Category Archives: U.S. stocks

20/8/20: All Markets are Now Monetized

 

While the economy burns, the stock markets are literally going bonkers. Here are the main implied volatility options:

Which are symmetric, in so far as they treat volatility as symmetrically-valued to the upside and downside. And here is another way of looking at the same concept via repricing speed, or the rate of change in actual P/E ratios of S&P500 over longer time horizons, in this case: 20 weeks running P/E ratios change:

Source of the chart is @longvieweconomics. What does the above show? We have S&P500 at an all-time high. S&P500's PE ratio (PER) is only slightly below the 2000 peak. And, we have the fastest rate of S&P over-valuation increase in history - full 85 percentage points trough to peak. Both, the fundamentals and the momentum of their deterioration are absolutely out of control. Of course, this is just the stocks. One must never mention the massive bubble blown up by the Fed in the bonds markets. 

The 20-weeks moving change in weekly yields for Aaa-rated bonds maxed out at historical high of -44.06% (remember, lower yields = higher prices) in the week of July 31st this year. Top three historically highest rates of change took place in the three weeks of July 24th-August 7 this year. Overall range of bonds repricing is in the range of 60 percentage points in the current cycle:

This is plain horrendous: there is nothing in the macro and micro fundamentals that can warrant these changes. Except for the expectation of continued monetary accommodation of the Wall Street into the infinitely long future. 


26/11/17: FAANGS+ Brewing up another markets storm


One of the key signals of a systemic mispricing of financial assets is concentration risk. I wrote about this in a number of posts on the blog, so no need repeating the obvious. Here is the latest fragment of evidence suggesting that we - the global financial markets and their investors - are at or near the top of froth when it comes to 'irrational exuberance':  http://www.zerohedge.com/news/2017-11-26/david-stockman-derides-delirious-dozen-2017.

So what should investors do? Some lessons from the GFC that can help are summarized here: http://trueeconomics.blogspot.com/2017/11/241117-learning-from-gfc-lessons-for.html. And some additional warning signs of the bubble are summarized here: http://trueeconomics.blogspot.com/2017/11/191117-next-global-financial-crisis.html.

Quote: "...our new Delirious Dozen consists of the FAANGs (Facebook, Apple, Amazon, Netflix and Google) plus seven additional high flyers (Tesla, NVIDIA, Salesforce, Alibaba, UnitedHealth, Home Depot and Broadcom)."

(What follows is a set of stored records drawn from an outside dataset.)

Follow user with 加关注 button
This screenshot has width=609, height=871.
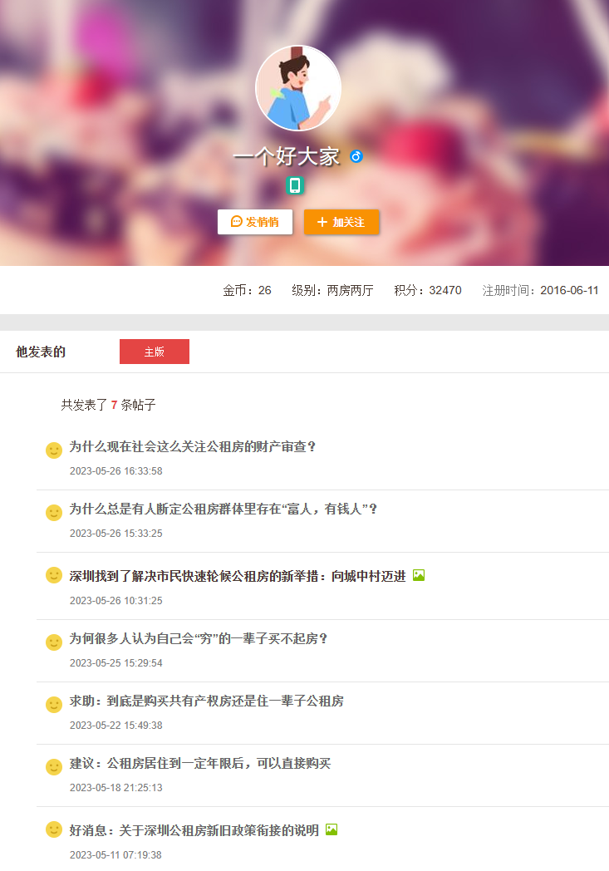(341, 222)
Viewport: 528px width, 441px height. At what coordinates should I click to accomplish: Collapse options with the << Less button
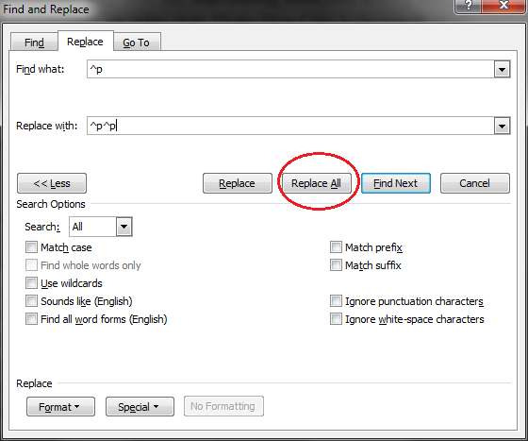(52, 183)
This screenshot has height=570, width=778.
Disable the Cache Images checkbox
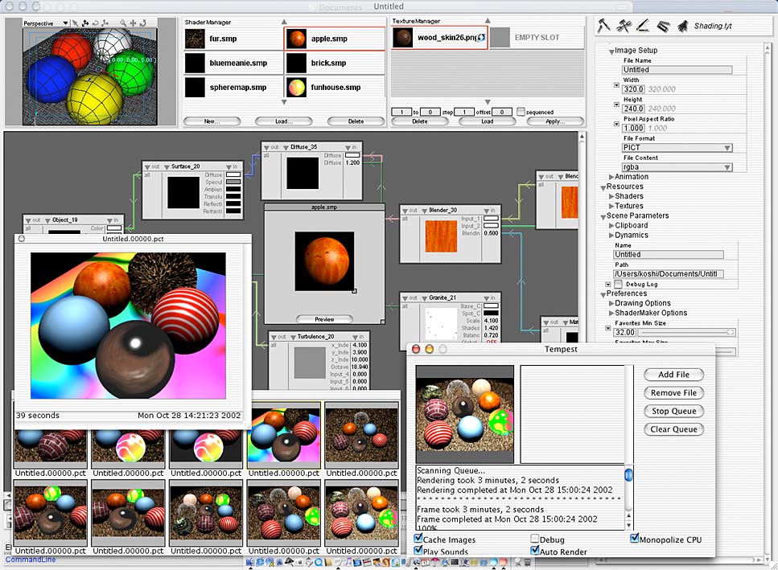click(419, 539)
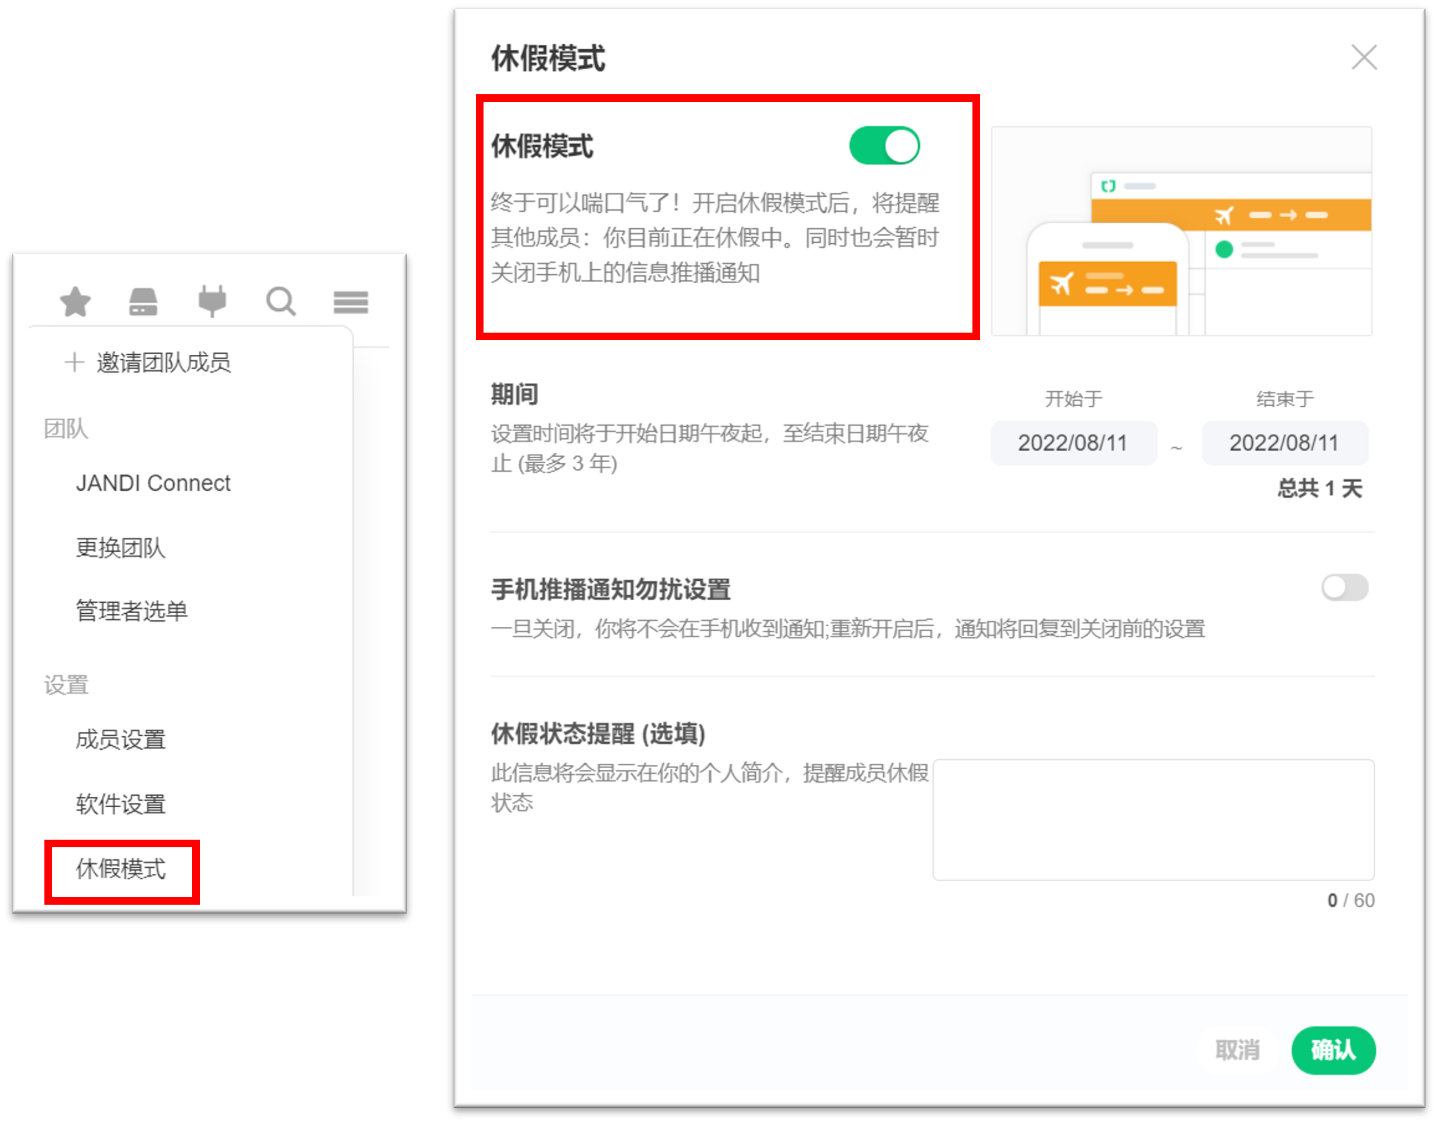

What the above valuations imply?

  •  "Amazon is now valued at $550 billion and thereby trades at 293X its $1.9 billion of LTM net income" - EV/EBITDA ratio of x46.5
  • "Broadcom trades at 246X net income"
  • "Netflix is valued at 194X" or x107.8 EV/EBITDA ratio
  • "Salesforce (CRM) ... is currently valued at $77 billion, and Tesla, which sports a market cap of $54 billion. Yet both had large net losses during the latest 12 months. In fact, during the last five years, CRM has posted cumulative net losses of $650 million and Tesla has lost $3.3 billion." Enterprise Value/EBITDA for CRM is now x154; for Tesla: x80.7 after  the recent price drops.
  • NVIDIA sports EV/EBITDA ratio of x44.9 and Alibaba of x43.5
  • UnitedHealth is absolutely cheap at x13.3 EV/EBITDA as is Home Depot at x13.9 although the latter does sport a P/BV ratio of x57.3 and that is before it takes a full writedown on the 'value' of its stores, in lines with forward expectations of the changes in the retail environment in the near future
  • Facebook EV/EBITDA is x26.6 with expectations forward on earnings bringing trailing P/E ratio from x41 to x27.6 which is really equivalent to saying that there is no business cycle that can impact adversely Facebook's business any time soon.
  • Apple's EV/EBITDA is x13.3 - cheap by all 'FAANGS' measures, but forward relative to trailing P/Es imply earnings growth of at least 35-40 percent in 24 months horizon. Which is, again, suggesting no one should ever expect any clouds on Apple's horizon.
  • Google's EV/EBITDA is x19, while forward vs trailing P/E ratios imply earnings growth of at least 33-40 percent, similar to Apple's.
There is, quite clearly and transparently, an eyes wide shut moment for the markets. Greenspan might have called this the 'irrational exuberance', while your friendly sell-side broker will undoubtedly call it 'time to buy into the market' moment. But you have to have guts of steel and brain the size of a pea to not spot the trouble ahead with the current markets valuations.